¿Por qué le dieron tantos balazos a mi hijo?

Familiares de joven baleado por el Sheriff alegan que fue víctima de brutalidad policiaca
¿Por qué le dieron tantos balazos a mi hijo?
Los familiares crearon un altar en honor de Edwin Rodríguez, quien murió abatido a tiros por agentes de Sheriff el domingo pasado en el Este de Los Ángeles.
Foto: Aurelia Ventura / Impremedia/La Opinion

Era una fecha alegre, el Día de los Enamorados, pero Estela Rodríguez sintió tristeza al ver que agentes del Sheriff acordonaban una zona cerca de una tienda en el Este de Los Ángeles a la que fue a comprar.

Tuvo un mal presentimiento. Se acercó a preguntar la identidad del muchacho que había fallecido y su corazón se rompió en mil pedazos al enterarse que la víctima era su hijo, Edwin Rodríguez, quien unas horas antes se había despedido de ella con un “te quiero mucho”.

Así se acabó la celebración del 14 de febrero en la casa de la familia Rodríguez, originaria de Jalisco.

Edwin Rodríguez deja a dos hijos huérfanos. /AURELIA VENTURA
Edwin Rodríguez deja a dos hijos huérfanos. (Aurelia Ventura/La Opinión)

 

Frente al altar que honra la memoria de Edwin, en el patio frontal de su casa en el Este de Los Ángeles, la señora Rodríguez aprieta el teléfono celular con el que aún trata de comunicarse con su hijo.

“Yo le hablo y le hablo, y le digo: ‘Papi, por favor, contéstame’”, dice sin parar de llorar.

Reporte policial

Edwin, de 24 años, murió a manos de agentes del Sheriff cerca de la esquina del bulevar Whittier y la avenida Ferris la madrugada del 14 de febrero en un incidente que aún está bajo investigación.
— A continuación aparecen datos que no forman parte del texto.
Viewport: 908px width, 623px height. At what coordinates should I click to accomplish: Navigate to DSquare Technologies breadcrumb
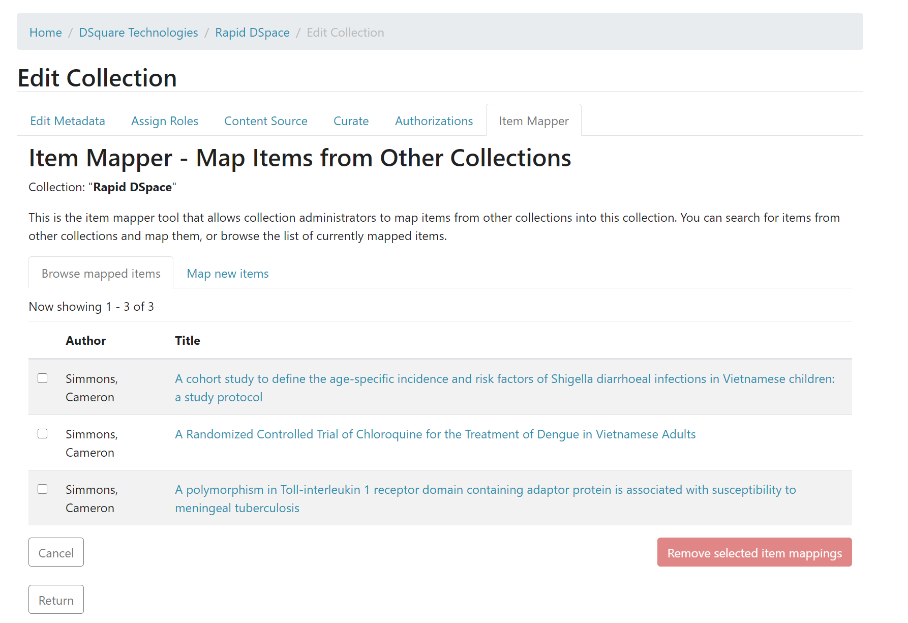pyautogui.click(x=138, y=32)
El reporte oficial indica que él era el pasajero en un coche con sospecha de haber sido robado, que en algún momento luchó con dos agentes, que trató de tomar un arma y por eso terminó baleado.

Estela Rodríguez llora la muerte de su hijo a manos del Sheriff el Día del Amor y la Amistad. /AURELIA VENTURA
Estela Rodríguez llora la muerte de su hijo a manos del Sheriff el Día del Amor y la Amistad. (Aurelia Ventura/La Opinión)

“Mientras forcejeaba con dos agentes, un tercero vio la cacha de una pistola y les gritó ‘tiene pistola’”, dijo el teniente Eddie Hernández, de la Oficina de Homicidios del Sheriff del condado, a La Opinión.

La corporación indicó que Rodríguez, quien no estaba registrado como pandillero, portaba una pistola calibre 22. No está claro cuántos balazos recibió de los elementos del Sheriff.

Versión distinta

Pero la familia Rodríguez asegura que una de las mujeres que acompañaba al joven le contó que éste no estaba armado y que fue baleado cuando ya lo habían sometido los uniformados.

“Ella me dijo que les pedía: ‘¡Déjenlo! ¡Él ya se rindió! Y fue cuando le dispararon 10 balazos en la espalda’”, dijo la señora Rodríguez. “Con un solo balazo hubiera tenido ¿Por qué le dieron tantos y le hicieron tanto daño a mi hijo?”, expresó con lágrimas.

Estela Rodríguez enciende una vela en honor de su hijo. /AURELIA VENTURA
Estela Rodríguez enciende una vela en honor de su hijo. (Aurelia Ventura/La Opinión)

Rodríguez, quien trabajaba como cajero en un restaurante, es recordado por sus padres y amigos como una persona alegre, tranquila y responsable. Dejó una viuda y dos huérfanos, de siete y tres años.

“Que se aclare porque aunque haya hecho lo que, según ellos, hizo, no tenían por qué matarlo”, dijo su padre, Abel Rodríguez, quien trabaja como albañil.

Este incidente está bajo la lupa del Sheriff, la Fiscalía del condado y la Oficina del Inspector General, dijo el teniente Hernández. “Es para que la investigación sea imparcial”, subrayó.

En el altar de Rodríguez hay playeras suyas de equipos de futbol y trofeos que ganó en ese deporte. En dos ocasiones fue el máximo goleador de una liga local.

A solo unas cuadras hay otro altar, lo pusieron por José Méndez, un joven que también ganó torneos locales de futbol y que el pasado 6 de febrero perdió la vida en Boyle Heights por las balas de policías de Los Ángeles que lo siguieron por conducir un coche con sospecha de robo.

Rodríguez supo de ese caso y le comentó a su madre: “Los policías nos paran por cualquier cosa”.